DSN Example: imaps://username:password@imap.server.tld:993/__ALL__

Usage example:

imapbox -l ./test -f --dsn imaps://username:password@imap.server.tld/INBOX,Sent --dsn imaps://username:password@imap.server2.tld/__ALL__?exclude_folder=Spam

Additional section parameters can be used, like exclude_folder, appending them like ?exclude_folder=INBOX,ABC and the next with &nextone=...

You can use ?name= to overwrite/set the account name (if no account name is provided, username@hostname will be used).

The DSN shell arguments can be used with a config file, but will ignore all configured account and only honor the imapbox section.

You may generate a DSN with the commandline helper like:

imapbox --input-dsn

It will ask the following before generating the DSN and showing it to the shell:

Host:
Port [993]:
Use SSL? [Y/n]:
Username:
Password:
Remote folder (use __ALL__ to fetch all) [INBOX]:

If the username, password or host contain any character considered special in a URI (such as : / ? # [ ] @ ! $ & ' ( ) * + , ; =), you must encode them. See RFC 3986 for the full list of reserved characters, for a simple overview see urlencode. (You may use online urlencode tools to convert).

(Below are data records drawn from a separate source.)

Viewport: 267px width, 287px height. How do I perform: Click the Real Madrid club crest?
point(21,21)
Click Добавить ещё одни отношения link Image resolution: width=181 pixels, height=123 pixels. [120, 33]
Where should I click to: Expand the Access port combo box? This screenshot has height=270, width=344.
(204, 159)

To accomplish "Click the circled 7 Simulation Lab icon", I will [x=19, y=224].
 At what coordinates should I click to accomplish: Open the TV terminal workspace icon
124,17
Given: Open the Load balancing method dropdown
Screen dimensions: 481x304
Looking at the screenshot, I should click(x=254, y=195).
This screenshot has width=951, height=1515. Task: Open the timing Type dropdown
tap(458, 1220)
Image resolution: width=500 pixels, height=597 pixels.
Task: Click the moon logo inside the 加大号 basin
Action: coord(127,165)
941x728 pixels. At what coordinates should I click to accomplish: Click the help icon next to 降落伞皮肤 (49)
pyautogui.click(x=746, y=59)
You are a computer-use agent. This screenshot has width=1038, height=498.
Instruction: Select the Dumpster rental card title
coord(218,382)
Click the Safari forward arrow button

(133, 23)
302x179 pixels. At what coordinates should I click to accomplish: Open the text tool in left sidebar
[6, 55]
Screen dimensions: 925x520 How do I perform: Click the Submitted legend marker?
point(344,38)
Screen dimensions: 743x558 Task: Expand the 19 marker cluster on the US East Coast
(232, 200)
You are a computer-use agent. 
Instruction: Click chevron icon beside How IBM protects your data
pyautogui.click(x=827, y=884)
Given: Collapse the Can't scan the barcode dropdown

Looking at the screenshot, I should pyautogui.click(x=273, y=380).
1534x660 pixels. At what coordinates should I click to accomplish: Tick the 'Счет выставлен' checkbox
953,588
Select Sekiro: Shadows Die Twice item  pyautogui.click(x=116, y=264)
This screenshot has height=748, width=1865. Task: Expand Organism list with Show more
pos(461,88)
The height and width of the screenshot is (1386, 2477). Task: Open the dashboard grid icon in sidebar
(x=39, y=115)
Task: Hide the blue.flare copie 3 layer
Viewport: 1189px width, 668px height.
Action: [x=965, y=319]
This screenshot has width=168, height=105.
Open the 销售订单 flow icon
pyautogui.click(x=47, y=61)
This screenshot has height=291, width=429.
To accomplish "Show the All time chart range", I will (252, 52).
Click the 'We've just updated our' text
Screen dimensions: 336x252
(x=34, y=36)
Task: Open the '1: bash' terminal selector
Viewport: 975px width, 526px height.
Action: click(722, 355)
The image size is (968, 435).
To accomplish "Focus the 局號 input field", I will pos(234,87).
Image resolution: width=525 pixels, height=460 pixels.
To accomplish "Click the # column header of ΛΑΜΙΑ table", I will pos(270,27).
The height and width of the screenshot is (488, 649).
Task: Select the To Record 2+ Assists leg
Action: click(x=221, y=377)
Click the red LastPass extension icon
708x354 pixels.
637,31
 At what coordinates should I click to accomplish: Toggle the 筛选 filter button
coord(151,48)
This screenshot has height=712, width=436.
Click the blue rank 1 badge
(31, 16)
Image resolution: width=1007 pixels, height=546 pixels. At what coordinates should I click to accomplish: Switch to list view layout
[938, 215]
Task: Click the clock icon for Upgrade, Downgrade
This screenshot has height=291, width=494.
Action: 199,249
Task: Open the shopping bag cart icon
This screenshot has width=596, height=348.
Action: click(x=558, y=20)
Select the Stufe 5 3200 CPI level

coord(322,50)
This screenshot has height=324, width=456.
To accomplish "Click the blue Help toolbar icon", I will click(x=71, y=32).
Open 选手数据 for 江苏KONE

Remote folder will automatically be encoded to IMAP-UTF-7 on use.

Metadata file

Property Description
Subject Email subject
Body A text version of the message
From Name and email of the sender
To An array of recipients
Cc An array of recipients
Attachments An array of files names
Date Message date with the timezone included, in the RFC 2822 format
Utc Message date converted in UTC, in the ISO 8601 format. This can be used to sort emails or filter emails by date
WithHtml Boolean, if the message.html file exists or not
WithText Boolean, if the message.txt file exists or not

Elasticsearch

The metadata.json file contain the necessary informations for a search engine like Elasticsearch. Populate an Elasticsearch index with the emails metadata can be done with a simple script.

Create an index:

curl -XPUT 'localhost:9200/imapbox?pretty'

Add all emails to the index:

#!/bin/bash
cd emails/

IFS=$'\n'
for METADATAPATH in $(find . -name "metadata.json"); do

    subdir="${LINE%/metadata.json}"
    ID="${subdir##*/}"

    curl -XPUT "localhost:9200/imapbox/message/${ID}?pretty" --data-binary "@${METADATAPATH}"
done

A front-end can be used to search in email archives:

CouchDB

The same applies for adding to CouchDB (the imapbox db must exist), just replace the curl line:

curl curl -XPUT "localhost:5984/imapbox/${ID}" --data-binary "@${METADATAPATH}"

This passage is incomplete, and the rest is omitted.